The U.S. and European Ryder Cup teams are taking shape, and both squads will have several question marks heading into the matches in late September at Hazeltine. What's the biggest concern for each team? Our writers weigh in.
By REX HOGGARD
U.S. team: For Davis Love III and company, which has lost six of the last seven matches, the looming danger may turn out to be America’s future in the event. Last week, Love made it clear he will have no problem using his four captain’s picks on first-timers – specifically mentioning Justin Thomas and Brooks Koepka as potential selections. “Our rookies have played well in the past. We picked Rickie Fowler in 2010, he played great,” Love said. “I'm not opposed to picking a rookie especially if he's a good match for one of the veterans.” Love’s vision for this year’s matches is on building a winning tradition, but a host of new players may not be the best recipe for victory.
European team: As for the Europeans, after having dominated the event for the better part of the last two decades the biggest concern will likely be complacency. With the recent form of many of Europe’s best players, including Danny Willett’s victory at the Masters and Henrik Stenson’s fast start to the season (he has four top-10s in 2016), it would be too easy to arrive at Hazeltine National having felt like they’ve already won.
By RYAN LAVNER
U.S. team: There’s no sense breaking down the team as of April 19, since there are three majors and a bevy of other big events yet to play. But what continues to hover over this team, like it does in every even-numbered year, is the pressure. The more they lose, the more they meet; the more they talk about the Ryder Cup, it only heightens the anticipation and stress level for a three-day event that usually boils down to which team putts the best. If the Americans go through all of this trouble with the task force … and STILL lose … then what?

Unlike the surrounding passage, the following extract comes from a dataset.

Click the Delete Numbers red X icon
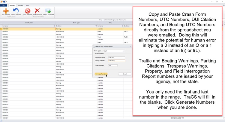This screenshot has width=225, height=122. pos(37,11)
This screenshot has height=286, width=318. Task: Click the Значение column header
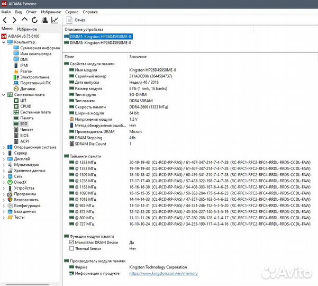(x=138, y=57)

European team: Let’s get this out of the way now: The winners of eight of the past 10 Ryder Cups don’t have any serious concerns. With five months to go, however, it’ll be interesting to see how many newcomers make the team, either on points or picks. Right now, at least five Europeans (Masters champion Danny Willett, Matt Fitzpatrick, Andy Sullivan, Rafael Cabrera-Bello and Soren Kjeldsen) are slated to make their first appearance in the biennial matches. Is that the case come late September? Is there too much unfamiliarity? How will they fit in with a team of proven winners? That will all get sorted out soon enough. If history is any indication, they’ll be just fine.
By RANDALL MELL
U.S. team: For the United States, it’s the culture of losing. It’s why the PGA of America went to such dramatic lengths creating a task force to examine the entire American Ryder Cup dynamic. In losing six of the last seven Ryder Cups, the Americans have lost in almost every way imaginable, in historic routs and on the wrong end of historic comebacks. They’ve lost with captains they’ve absolutely loved and captains they haven’t. They’ve lost with Tiger Woods and they’ve lost without him. What’s the saying? First we make our habits and then our habits make us? For the Americans, this is about breaking bad habits, whatever the task force determined those may actually be.
European team: For the Europeans, it’s inevitability. It’s knowing the Americans are bound to take some hot putters to this biennial competition one of these years.